Anche il sindacato dei funzionari pubblici (Adedy) ha proclamato uno sciopero generale di 24 ore per il prossimo 16 marzo, si tratterebbe del terzo sciopero dell'inizio dell'anno. Il piano del primo ministro George Papandreou prevede risparmi complessivi per 4,8 miliardi. Tra le misure adottate, il taglio di quasi un intero mese di salario per i dipendenti statali, il blocco agli aumenti delle pensioni, la stretta di due punti sull'Iva (che sale al 21%) e tasse più pesanti anche su alcol e tabacchi.

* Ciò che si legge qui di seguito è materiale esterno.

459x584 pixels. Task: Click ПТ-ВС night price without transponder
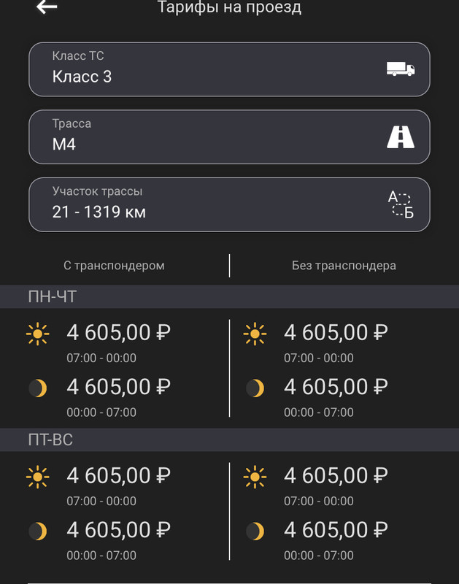click(x=336, y=530)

In corso è anche una protesta di ex dipendenti licenziati delle privatizzata Olympic Airlines. Intanto in Germania, due parlamentari della coalizione di governo hanno proposto che Atene venda alcune delle sue isole per risanare il suo gigantesco debito pubblico. La trovata, rilanciata dal quotidiano Bild, è del liberale Frank Schaeffler e del suo collega cristiano-democratico Josef Schlarmann.